Deze factoren bieden een ‘toereikend autonoom beoordelingskader’ voor gevallen waarin privacy-gerelateerd beeldmateriaal door het Openbaar Ministerie openbaar wordt gemaakt. De beoordeling van de rechtmatigheid van de daarmee gepaard gaande inbreuk op de privacy behoeft dus niet over de band te lopen van een toetsing aan de beginselen van een behoorlijke procesorde of artikel 359a Sv. De Hoge Raad komt tot de slotsom dat het Bossche Hof op een niet onbegrijpelijke wijze heeft vastgesteld dat de verdachte ernstig nadeel is toegebracht als gevolg van een schending van het subsidiariteitsvereiste en dat dit nadeel heeft kunnen leiden tot de door het Hof toegepaste strafkorting.

Aan de hand van dit ‘autonome’ beoordelingskader is het mogelijk om een genuanceerde afweging te maken tussen het belang van een effectieve waarheidsvinding en de daarmee gepaard gaande nadelige gevolgen voor de verdachte. Die gevolgen dienen niet te worden onderschat. Dit geldt temeer nu duidelijk is dat via diverse sociale media opsporingsberichtgeving steeds sneller kan worden verspreid en een steeds groter publiek kan bereiken (uit informatie van het CBS blijkt dat in 2011 ruim zestig procent van de Nederlandse bevolking tussen 16 en 75 jaar sociale media gebruikte). De verdere verspreiding langs dergelijke kanalen kan, eenmaal in gang gezet, bovendien nauwelijks worden gestuit (de beelden van de afschuwelijke mishandeling in Eindhoven zijn nog altijd op YouTube te zien).

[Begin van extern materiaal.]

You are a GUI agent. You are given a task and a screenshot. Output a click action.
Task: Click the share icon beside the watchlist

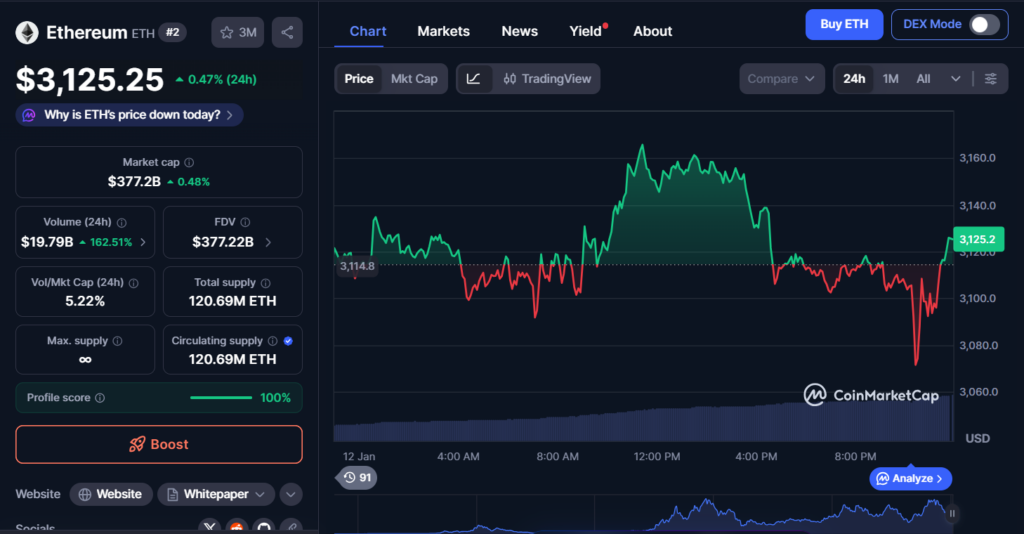(287, 33)
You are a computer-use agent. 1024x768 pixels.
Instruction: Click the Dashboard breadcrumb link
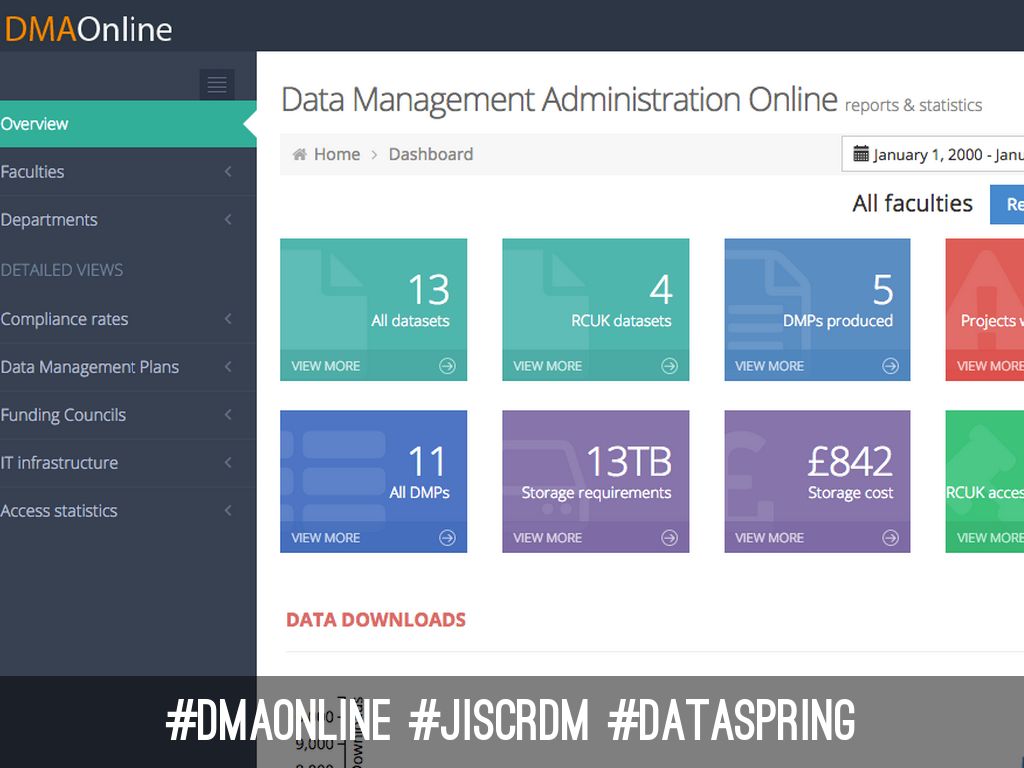(x=430, y=154)
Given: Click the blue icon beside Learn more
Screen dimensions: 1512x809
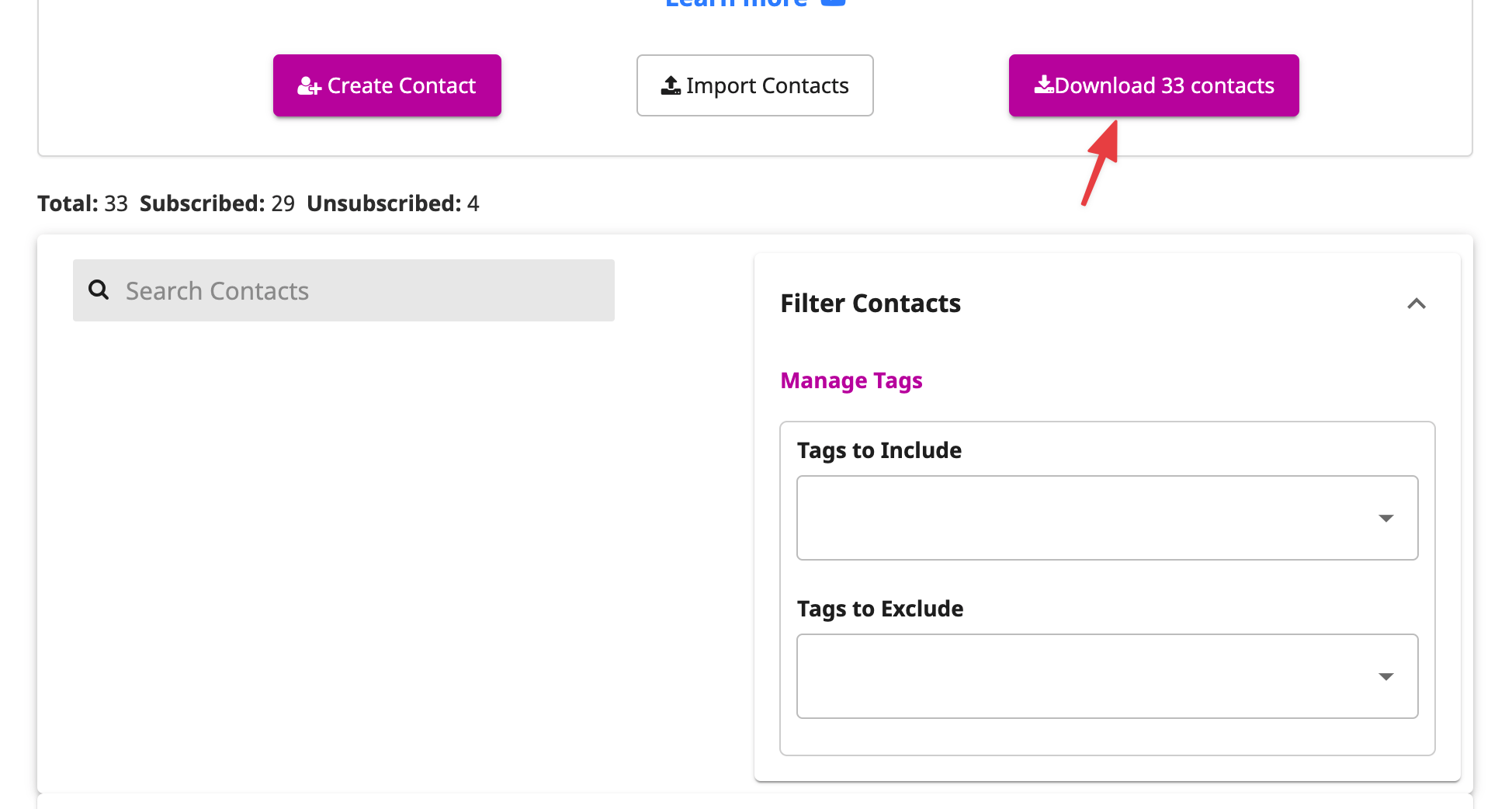Looking at the screenshot, I should click(x=833, y=2).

Toch valt een aantal kanttekeningen te plaatsen bij het arrest van de Hoge Raad. Ten eerste lijkt de aandacht zich nu vrijwel uitsluitend te richten op het recht op privacy. Intussen schittert iedere verwijzing naar de onschuldpresumptie door afwezigheid. De onschuldpresumptie, die internationaal erkenning vindt in onder meer artikel 6 EVRM, heeft evenwel belangrijke raakvlakken met het recht op privacy (een aspect waarvoor Leonie van Lent aandacht vraagt in haar bijdrage aan een special van Strafblad). Eén van de implicaties van de onschuldpresumptie is dat functionarissen binnen de strafrechtspleging zich dienen te onthouden van het doen van publieke uitlatingen of beslissingen waarin of waardoor een verdachte wordt geportretteerd als schuldig voordat in rechte diens schuld is vastgesteld (zie de uitspraak van het EHRM inzake Allenet de Ribemont t. Frankrijk en zie artikel 4 in de EU-conceptrichtlijn over onder meer de onschuldpresumptie). Wanneer voor het Openbaar Ministerie voorzienbaar is dat de inzet van opsporingsberichtgeving zal kunnen leiden tot een vaste overtuiging van de schuld van de verdachte bij het algemene publiek, levert die inzet minstens spanning op met de onschuldpresumptie.

Een tweede vraag die enigszins omzeild, althans stiefmoederlijk behandeld wordt, niet alleen in de hier besproken zaak, maar ook in andere strafprocedures waarin een vorm van trial by media aan de orde is, is de vraag naar de vereiste wettelijke grondslag voor inzet van opsporingsberichtgeving. Artikel 1 Sv vereist dat bevoegdheden die een meer dan geringe inbreuk maken op grondrechten en vrijheden een voldoende specifieke basis hebben in een wet in formele zin. In een masterscriptie onder de welluidende titel #gezocht. De regulering van opsporingsberichtgeving in het Nederlandse strafprocesrecht die momenteel wordt afgerond, pleit Shannon Mosterd dan ook voor een specifiekere regeling van opsporingsberichtgeving in het wetboek (al is het maar ‘op hoofdlijnen’, zie het grootscheepse project Modernisering Wetboek van Strafvordering). Is werkelijk vol te houden dat artikel 3 Politiewet 2012 en de artikelen 141 en 148 Sv kunnen volstaan als wettelijke grondslag van de bevoegdheid tot inzet van opsporingsberichtgeving nu de inzet van deze bevoegdheid kan leiden tot een aanzienlijk méér dan beperkte inbreuk op de privacy van verdachten en bovendien gemakkelijk spanning oplevert met de onschuldpresumptie?